Information supplied.

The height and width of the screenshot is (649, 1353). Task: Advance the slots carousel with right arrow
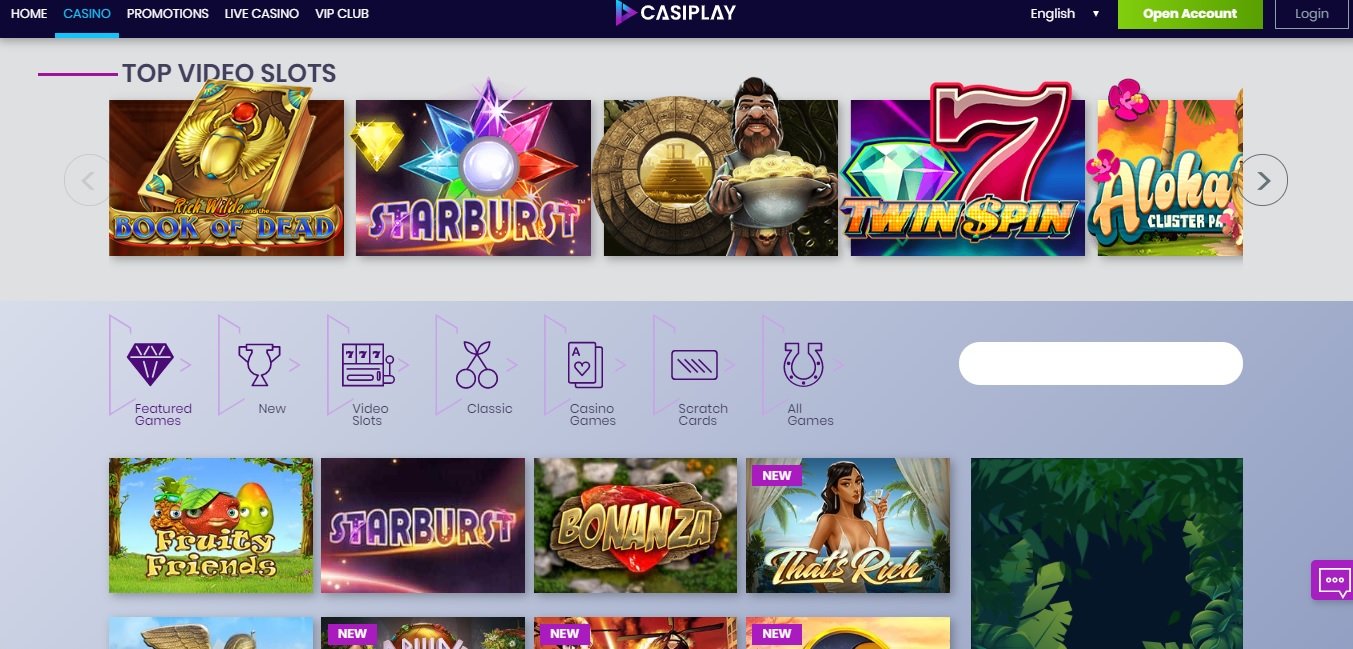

...

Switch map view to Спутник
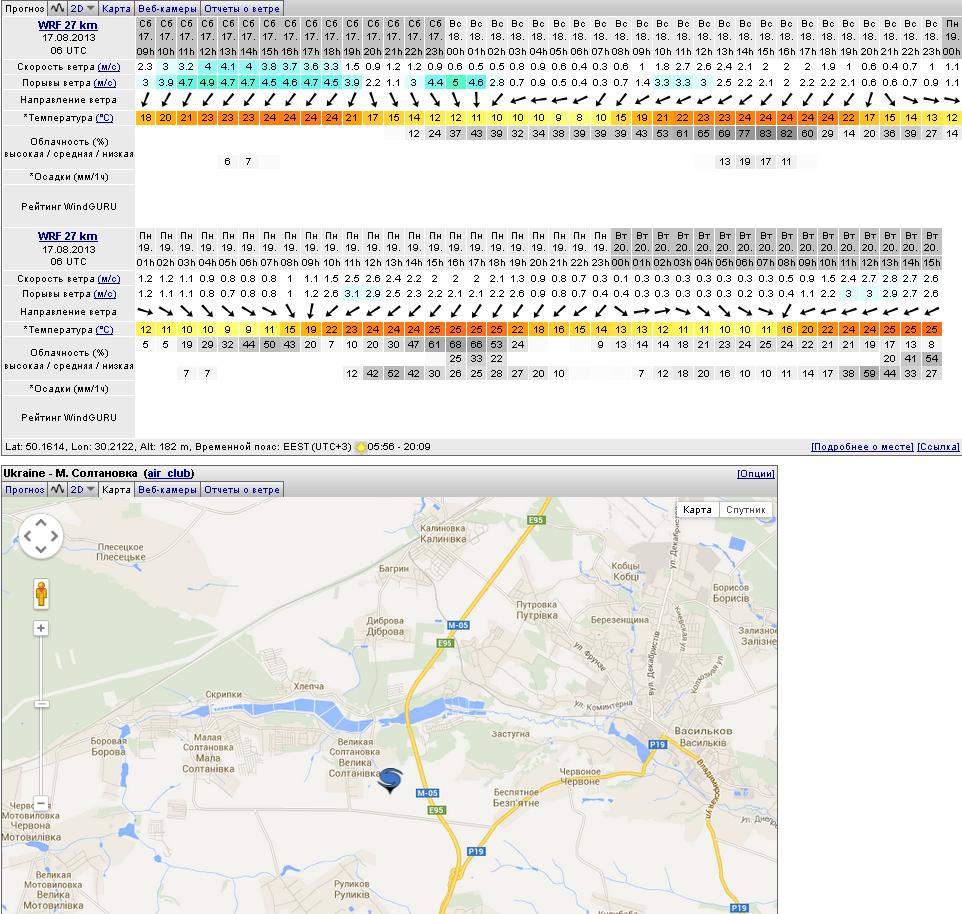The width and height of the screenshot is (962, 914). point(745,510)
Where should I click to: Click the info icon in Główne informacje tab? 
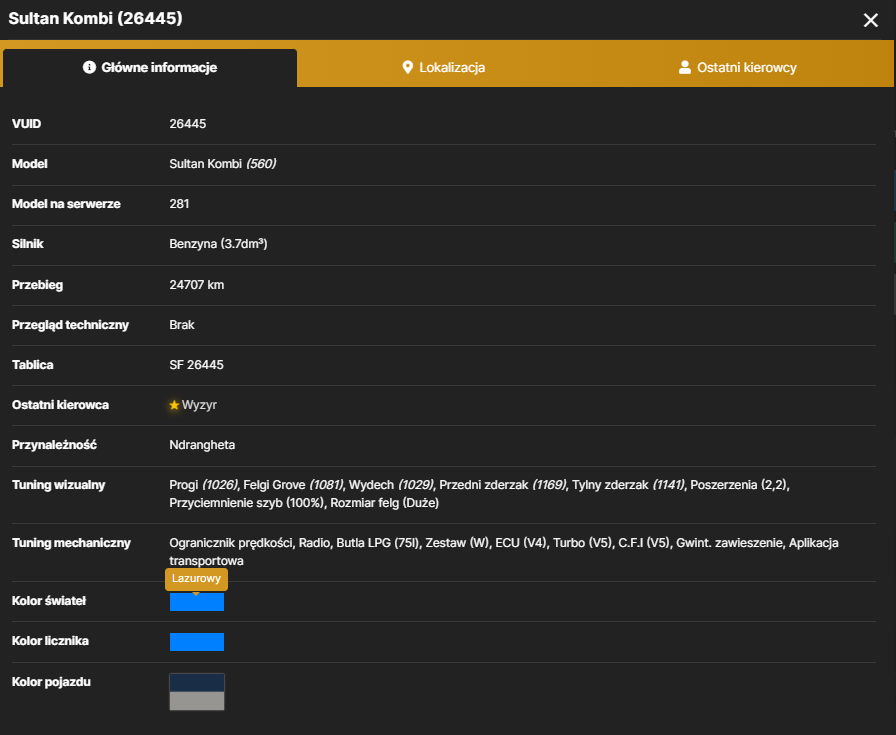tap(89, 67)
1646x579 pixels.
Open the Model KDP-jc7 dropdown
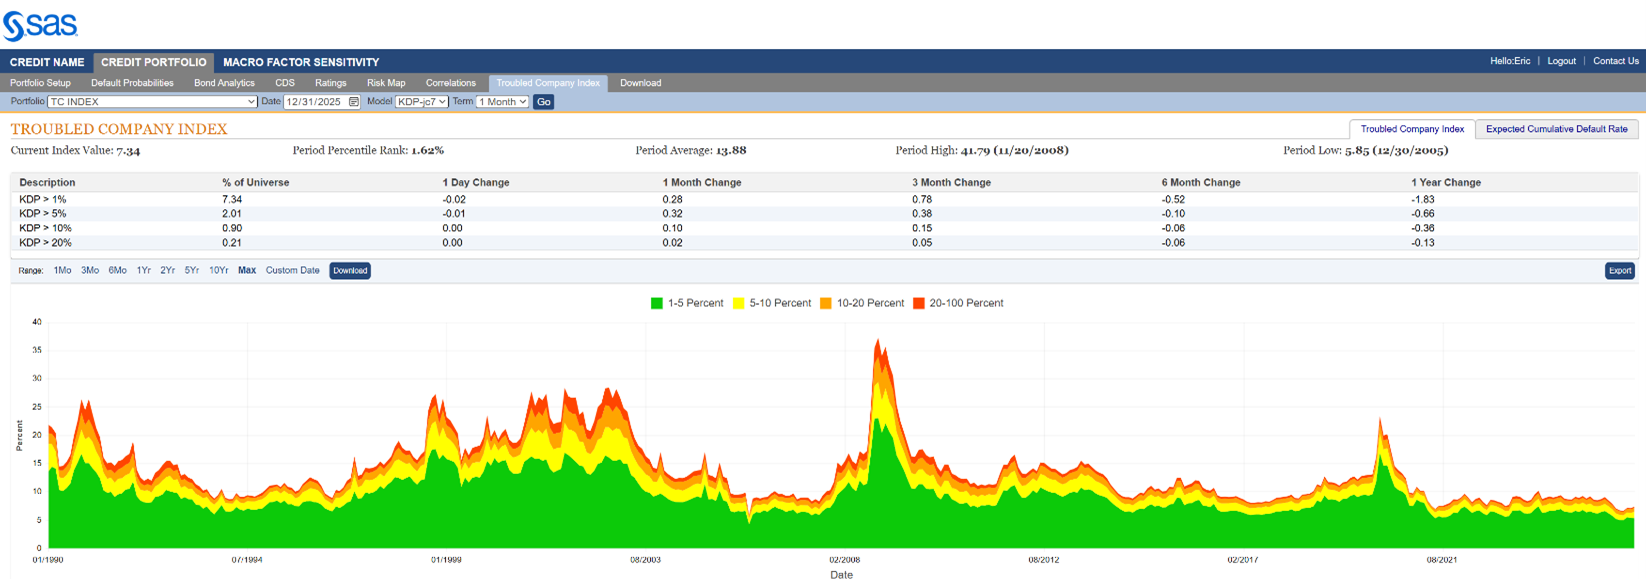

Assigned task.
All that should be printed is the run of lines above from the one with "Switch map view to Спутник" through the one with "Open the Model KDP-jc7 dropdown", both included, exactly as given, with pictures left out.

Problem solution.
Switch map view to Спутник
The width and height of the screenshot is (962, 914). point(745,510)
Where should I click to: Click the info icon in Główne informacje tab? 
tap(89, 67)
1646x579 pixels.
Open the Model KDP-jc7 dropdown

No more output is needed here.